People tend to overlook the users when it comes to a website’s usability.


At the end of the day, we pay too much attention and give too much priority to welcoming search engine spiders instead of the true crowds who we should be paying more attention to. Real website visitors like you and me.


Search engine’s spiders do not buy from you, they do not sustain your business, they are not the reason your online business exists, and they are not your target market who you cater to. That would be your customers, not the search engine spiders.


Sometimes when you think you have a perfectly designed site from an SEO perspective, it is still worth it to take a step back and put yourself in your visitor’s shoes and ask yourself. Does it really provide a great on-site experience for human visitors as well?



Here’s a checklist to help you decide:


Opt-In Pop-up


Sure, every internet marketer believes in the potential power and profit of an email list, as it is also a great way to build a relationship and engage with your customers, but do you really want to engage with people who do not want to be engaged in the first place?


Sometimes, there is first time visitors who visit your site only to be greeted with a pop-up that “forces” their visitors to opt-in before they could enjoy any content on the website. Is this really a way to build a list?


The site owner doesn’t give the visitor the option not to opt-in or even to close the pop up window, so what is the next logical thing they would do? Visitors will close the entire web page, therefore losing the visitors for good. Now not only the visitors didn’t opt-in, the visitor simply didn’t even really visit the page.


Do not force people to opt-in that way, design a page specifically just for opting in. When you give your visitors a chance to really see for themselves and enjoy the site and its contents, they WILL want to opt-in willingly.

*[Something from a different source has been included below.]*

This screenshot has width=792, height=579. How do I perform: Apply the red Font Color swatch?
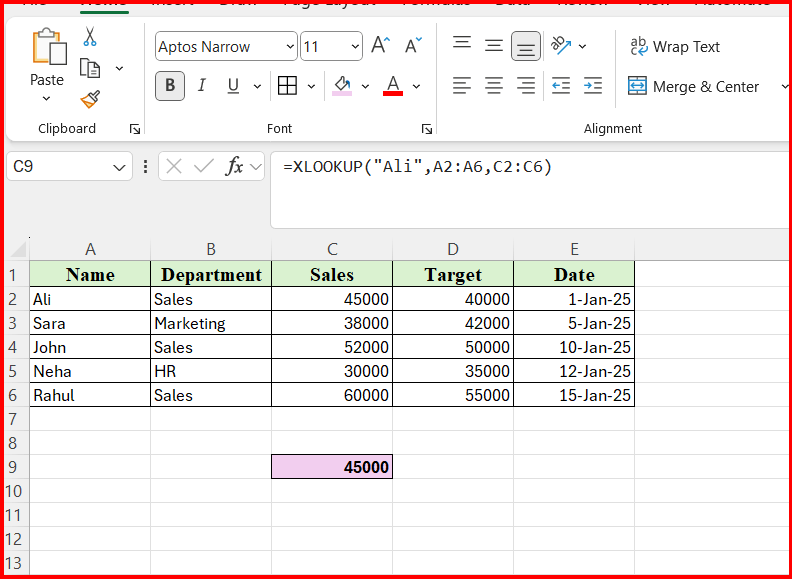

When they feel like doing so, make sure a link to your opt-page is visible so that they can easily find it and opt-in. Willing subscribers are great additions to your list compared to the ones who are “forced” to opt-in.



Navigation Made Easier


Many times, a visitor decides to leave a website out of frustration. Frustration from not being to find anything he/she wants from the site because of terrible navigation (or lack of it).


A great navigational practice is to have a navigation bar on top of the page in a “breadcrumb” format.  So that they know exactly how deep they are in the website and have a sense of exactly where they are in the entire website, so they will never feel lost at any time at all.


It’s also important to maintain a common naming standard to all your navigational links and label them accordingly which can best describe the kind of page that they are linking to. Resist the urge to use any fancy names or such. Leave it clear, simple and self-descriptive.


Also always have a “HOME” link in every page that they are in so that it’ll easier for them to go back to the start and start over from the home page whenever they want to.




Sometimes the all humble but powerful search box is indeed a valuable tool to have on your website. It allows your visitors to search something quickly on your website. Maybe your visitors want to know more about a promotion they were hearing about and they can’t be bothered to spend time browsing for the link or page on your site.


It’s also handy for them to search for a common topic which suits their particular interest and therefore by searching for it, the results will sort related content that matches their search queries.





Many online businesses make the mistake of either “forgetting” or “neglecting” to have any sort of contact information page on their website. Be it intentional or not, it certainly doesn’t really send a positive message to their visitors for these online businesses.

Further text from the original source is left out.